Nora Shelly, City Editor

Community Animal Rescue Effort, an animal rescue organization that used to operate Evanston Animal Shelter, is planning to start a shelter in Skokie.

CARE operated Evanston Animal Shelter starting in 1987, the city asked them to vacate the space in April 2014 amid controversy over canine euthanasia rates.

Karey Uhler, a volunteer with the group and member of the board, said they were excited about the move, as they currently have been operating under a foster home system, in which animals are hosted at homes of volunteers before they are adopted.

“We always wanted a permanent space to be able to help more animals,” Uhler told The Daily. “This space will be able to help us rescue more animals.”

Uhler said the group was “in love” with the building, and Skokie’s centralized location in the North Shore suburbs was ideal. The group also hopes to be able to provide dog training out of their new shelter.

“Our goal is to always help the community they are in,” Uhler said.

In 2014, community members and the City Council became concerned with the group’s euthanasia rate among the dogs they took in. At the time, an animal shelter volunteer who had been keeping records reported the rate was between 45 to 50 percent, a number which was disputed by CARE officials.

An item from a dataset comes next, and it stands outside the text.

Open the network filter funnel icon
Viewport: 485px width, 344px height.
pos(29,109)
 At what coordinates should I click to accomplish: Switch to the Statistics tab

When staff from the city and CARE could not compromise on a plan to move forward, City Council voted to remove the group from the municipally-owned shelter. A new group, Saving Animals for Evanston, has been running the animal shelter since 2015.

Uhler said the group doesn’t want to dwell on the past. She said CARE’s current live release rate is over 97 percent.

“It’s really hard being a volunteer organization, we all love animals,” Uhler said. “The numbers don’t always tell the full story.”

CARE will operate in Skokie as a private facility, Uhler said.

In an email, Uhler wrote “while working within the Evanston system there were standard operating procedures, rules and regulations that needed to be followed. CARE will be operating under an entirely different model in Skokie.”

CARE is a no-kill organization, meaning that they do not euthanize animals due to limited time or space, Uhler said.

The Skokie Village Board of Trustees voted to approve the group’s move into a building earlier this month. The group still has to go through the permitting process, said Peter Peyer, Skokie’s director of community development

The group’s past issues in Evanston were not a concern to the village, Peyer said.

At a Skokie Village Board Meeting, CARE president Linda Gelb said the group planned to keep 20 dogs and 30 cats in the shelter at a time.

Skokie does not currently have an animal shelter, said planning supervisor Steve Marciani.

Ald. Judy Fiske (1st), who helped bring the past issues with CARE to light, said she was supportive of CARE’s move and happy with how the Evanston Animal Shelter is now operating.

“I wish them every good luck,” she said. “This move will be a good thing for CARE.”